- **Text passage**:
Section 34–223(A)'s Mailing Requirements

¶ 26 We next must resolve how the notices required by § 34–223(A) are to be mailed. To determine whether the last sentence of § 34–223(A) applies to both the twenty and ninety day notices, we look first to the statute's language. See Citadel Care Ctr. v. Ariz. Dep't of Revenue, 200 Ariz. 286, ¶ 11, 25 P.3d 1158, 1161 (App.2001). Unless a word is otherwise defined, we will construe statutory language pursuant to its ordinary and common meaning. Id.; A.R.S. § 1–213; accord Beatie v. Beatie, 235 Ariz. 427, ¶ 19, 333 P.3d 754, 758 (App.2014). In doing so, we seek to avoid “impossible or absurd consequences.” Boynton, 205 Ariz. 45, n. 2, 66 P.3d at 92 n. 2. If the statute's language does not disclose the legislative intent, “we scrutinize the statute as a whole and give it a fair and sensible meaning.” Citadel Care Ctr ., 200 Ariz. 286, ¶ 11, 25 P.3d at 1161.

¶ 27 The language of the statute contradicts Cemex's argument. First, the meaning of the word “such” encompasses a plural construction. “Such” is defined as “[o]f this or that kind,” or “[t]hat or those; having just been mentioned.” Black's Law Dictionary 1661 (10th ed.2014). This indicates that the term “such notice” is applicable to both the twenty and ninety day notices. Because the rest of the sentence is written in the singular, the term “such notice” likewise is applicable to each individual notice sent by an LMA claimant.

- **Stored data**:
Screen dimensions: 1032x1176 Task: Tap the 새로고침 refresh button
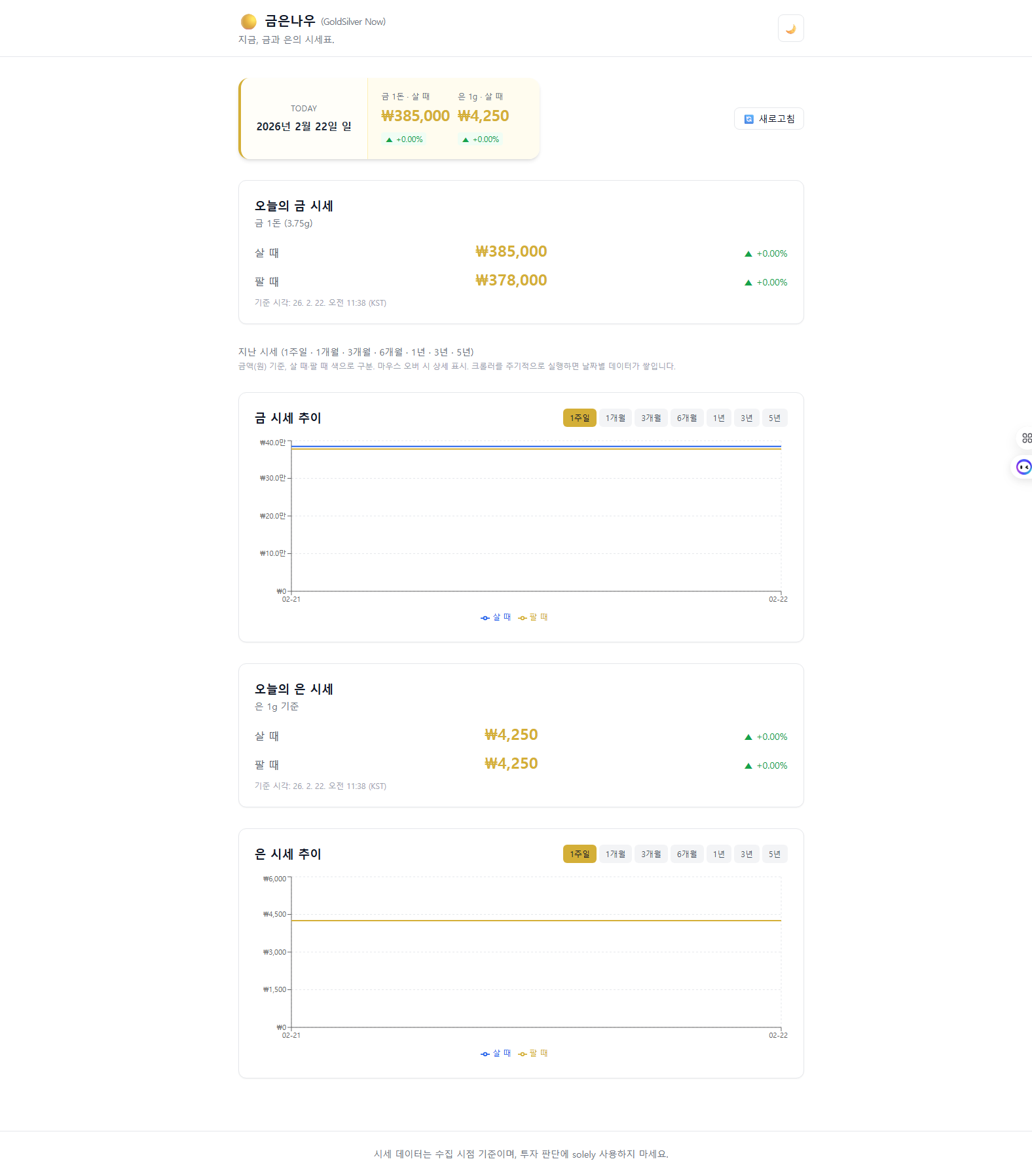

- **Required task**: Proceed with the text on the mailing requirements of § 34–223(A), continuing from its final sentence.

- **The response**:
¶ 28 Second, even if the last sentence of § 34–223(A) was written solely in the singular form, it would not compel Cemex's proposed interpretation that it applies only to the ninety day notices. It is an established rule of statutory construction that “[w]ords in the singular number include the plural, and words in the plural number include the singular,” A.R.S. § 1–214(B), “unless the legislature expresses ‘manifest intent’ to the contrary,” N. Valley Emergency Specialists, L.L.C. v. Santana, 208 Ariz. 301, ¶ 18, 93 P.3d 501, 505 (2004), quoting Homebuilders Ass'n of Cent. Ariz. v. City of Scottsdale, 186 Ariz. 642, 649, 925 P.2d 1359, 1366 (App.1996). The legislature did not indicate a “manifest intent” that the last sentence of § 34–223(A) apply only to the ninety day notices; rather, as the sentence is the only provision in the LMA that addresses notice mailing requirements, we conclude the legislature intended it to apply to both the twenty and ninety day notices. See Homebuilders Ass'n of Cent. Ariz., 186 Ariz. at 649, 925 P.2d at 1366 (we presume legislature “meant what it said” when it enacted rules of statutory construction and was aware of those rules when enacting statutes). Had the legislature intended this sentence to apply to only the ninety day notice, we presume it would have said so. See, e.g., 1992 Ariz. Sess. Laws, ch. 353, § 2 (amending § 33–992.02 to replace the term “[s]uch affidavit” with the term “[t]he affidavit” when referring to one specific form).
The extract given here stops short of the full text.